Puede terminar de ilustrar lo que intento decir un último texto de Lewis. Un dialogo entre Jill y el León, el cual está junto a un río, como nuestro Tilo que esta junto a una fuente:

-¿No tienes sed? -preguntó el León.
-Me muero de sed -respondió Jill.
-Entonces, bebe -dijo el León.
- ¿Me dejas... podría yo... te importaría alejarte mientras bebo? -dijo Jill.
El León respondió sólo con una mirada y un gruñido apagado. Al contemplar aquella corpulenta masa inmóvil, Jill comprendió que igualmente podría pedirle a la montaña entera que se hiciera a un lado para darle el gusto a ella. El delicioso murmullo del río la estaba volviendo loca.
-¿Me prometes que no me... harás nada si me acerco? -preguntó Jill.
-Yo no hago promesas -dijo el León.
Jill tenía tanta sed que, sin darse cuenta, se había acercado un paso más.
- ¿Te comes a las niñas? -Preguntó.
-Me he tragado niñas y niños, mujeres y hombres, reyes y emperadores, ciudades y reinos -repuso el León. No lo dijo como vanagloriándose, ni como si se arrepintiera, ni como si estuviera enojado. Simplemente lo dijo.

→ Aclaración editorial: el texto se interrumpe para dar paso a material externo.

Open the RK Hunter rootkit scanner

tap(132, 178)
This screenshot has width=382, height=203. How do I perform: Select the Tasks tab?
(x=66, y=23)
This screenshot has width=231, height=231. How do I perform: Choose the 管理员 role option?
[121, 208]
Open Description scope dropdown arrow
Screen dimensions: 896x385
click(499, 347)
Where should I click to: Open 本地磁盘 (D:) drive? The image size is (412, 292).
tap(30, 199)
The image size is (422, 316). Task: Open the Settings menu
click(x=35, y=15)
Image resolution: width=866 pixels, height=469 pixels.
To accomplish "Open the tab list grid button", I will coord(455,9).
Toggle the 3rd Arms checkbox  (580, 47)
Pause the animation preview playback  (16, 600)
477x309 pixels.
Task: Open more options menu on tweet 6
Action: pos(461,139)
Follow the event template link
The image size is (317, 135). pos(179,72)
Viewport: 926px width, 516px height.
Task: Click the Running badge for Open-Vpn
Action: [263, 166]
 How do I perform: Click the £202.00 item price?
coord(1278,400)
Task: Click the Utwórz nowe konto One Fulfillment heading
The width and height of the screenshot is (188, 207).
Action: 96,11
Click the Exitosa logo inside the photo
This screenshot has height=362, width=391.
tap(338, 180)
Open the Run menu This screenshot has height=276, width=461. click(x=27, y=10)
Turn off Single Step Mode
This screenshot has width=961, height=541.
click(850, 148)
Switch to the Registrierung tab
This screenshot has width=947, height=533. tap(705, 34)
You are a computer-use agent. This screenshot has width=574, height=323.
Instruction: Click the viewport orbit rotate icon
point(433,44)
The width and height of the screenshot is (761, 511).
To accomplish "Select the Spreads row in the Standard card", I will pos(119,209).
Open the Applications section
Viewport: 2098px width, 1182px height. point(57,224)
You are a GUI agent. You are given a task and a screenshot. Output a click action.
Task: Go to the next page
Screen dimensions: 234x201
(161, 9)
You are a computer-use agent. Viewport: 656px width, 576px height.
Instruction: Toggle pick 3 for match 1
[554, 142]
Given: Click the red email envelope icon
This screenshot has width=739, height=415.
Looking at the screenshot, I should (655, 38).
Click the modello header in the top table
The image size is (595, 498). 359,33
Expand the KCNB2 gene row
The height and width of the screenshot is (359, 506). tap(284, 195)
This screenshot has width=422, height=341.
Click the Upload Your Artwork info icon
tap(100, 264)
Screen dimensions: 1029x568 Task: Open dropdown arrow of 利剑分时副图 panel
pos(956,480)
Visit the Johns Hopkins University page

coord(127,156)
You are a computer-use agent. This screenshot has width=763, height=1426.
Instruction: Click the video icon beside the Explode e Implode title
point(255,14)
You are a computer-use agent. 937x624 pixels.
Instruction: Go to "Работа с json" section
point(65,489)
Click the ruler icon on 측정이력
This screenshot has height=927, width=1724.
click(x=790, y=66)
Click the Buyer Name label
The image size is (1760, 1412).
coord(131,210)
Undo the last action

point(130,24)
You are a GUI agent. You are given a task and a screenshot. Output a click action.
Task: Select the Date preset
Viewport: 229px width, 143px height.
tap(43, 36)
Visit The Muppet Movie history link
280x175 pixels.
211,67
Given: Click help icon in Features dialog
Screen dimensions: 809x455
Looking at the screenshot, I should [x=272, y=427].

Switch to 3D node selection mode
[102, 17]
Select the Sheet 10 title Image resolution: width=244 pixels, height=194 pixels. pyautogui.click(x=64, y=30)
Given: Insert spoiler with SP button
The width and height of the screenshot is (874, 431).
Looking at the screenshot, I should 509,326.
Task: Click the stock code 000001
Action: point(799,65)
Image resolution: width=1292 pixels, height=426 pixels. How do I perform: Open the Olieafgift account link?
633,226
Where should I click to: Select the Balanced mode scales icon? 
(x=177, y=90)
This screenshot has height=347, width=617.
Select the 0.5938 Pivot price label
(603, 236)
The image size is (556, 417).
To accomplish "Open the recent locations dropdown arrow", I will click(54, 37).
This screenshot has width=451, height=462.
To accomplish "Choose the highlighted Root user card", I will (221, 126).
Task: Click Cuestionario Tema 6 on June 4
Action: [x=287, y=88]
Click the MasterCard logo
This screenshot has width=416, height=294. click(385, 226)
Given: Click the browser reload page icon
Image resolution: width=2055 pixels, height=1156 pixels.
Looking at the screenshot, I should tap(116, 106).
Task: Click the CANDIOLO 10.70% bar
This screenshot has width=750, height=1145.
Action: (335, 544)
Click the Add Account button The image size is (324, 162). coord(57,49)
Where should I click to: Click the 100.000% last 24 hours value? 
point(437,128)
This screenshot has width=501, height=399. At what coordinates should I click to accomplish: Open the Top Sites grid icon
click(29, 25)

-No me atrevo a ir a beber -murmuró Jill.
-Entonces morirás de sed -dijo el León.
-¡Dios mío! -exclamó Jill, acercándose otro paso-. Supongo que tendré que irme y buscar otro río.
-No hay otro río -dijo el León.
Jamás se le ocurrió a Jill no creerle al León -nadie que viera su cara severa podría dudar- y de súbito tomó su decisión. Era lo peor que le había tocado hacer en su vida, pero corrió hacia el río, se arrodilló y empezó a tomar agua con la mano.


Mucho de lo dicho es robado de acá y allá... les debo las citas y fuentes.